A Religious History of the American People
Ahlstrom, Sydney. A Religious History of the American People. New Haven, London: Yale University Press, 1972.
Although Ahlstrom’s widely accepted categorization of ‘harmonial religion’ has been critiqued and somewhat abandoned in more recent scholarship, his 1972 analysis of American religious history made a significant impact on religious scholarship. “Harmonial religion,” as he defined it, “encompasses those forms of piety and belief in which spiritual composure, physical health, and even economic well-being are understood to flow from a person’s rapport with the cosmos” (1019).
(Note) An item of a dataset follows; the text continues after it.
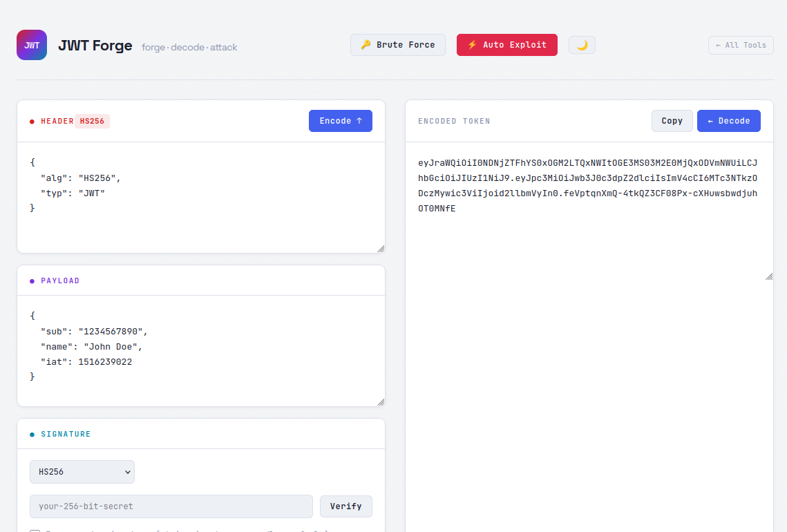
Task: Click the Auto Exploit button
Action: click(x=506, y=44)
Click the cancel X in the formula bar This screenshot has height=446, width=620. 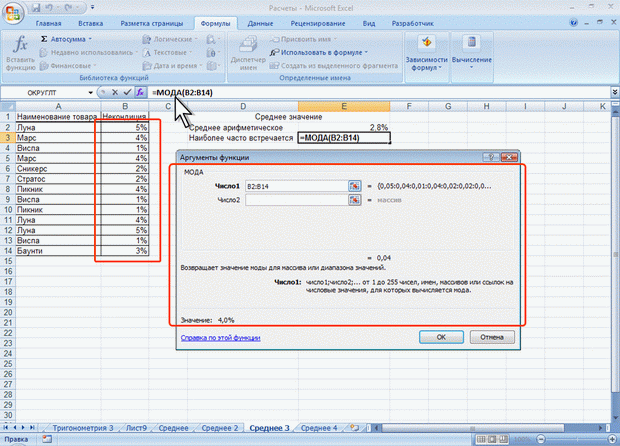click(114, 91)
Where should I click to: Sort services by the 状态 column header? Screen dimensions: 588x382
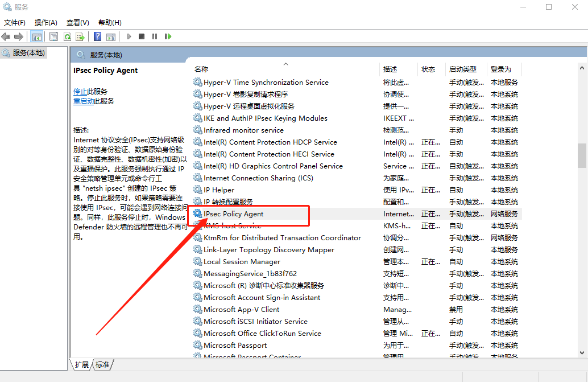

Christian Science is one of the five harmonial religions identified by Ahlstrom, and it is the most clearly defined and best organized of them. Whether people officially joined the church…or not, Ahlstrom claims that Mary Baker Eddy’s message probably brought health, serenity, and prosperity to many. Yet, he conceives of Christian Science as a paradox: while it inspires lofty morals and “the religious fervency of classic pantheism,” it also “manifests itself as a this-worldly, health-oriented immaterialism” and a dogmatic denial of medical knowledge (1025). Eddy “dramatized a new approach to religion and biblical interpretation, and she clearly stimulated much interest in the ministry of healing which the Protestant churches had virtually abandoned” (1025). The largest significance of Christian Science, Ahlstrom claims, is the evidence that Americans in large numbers were developing a new kind of religious interest.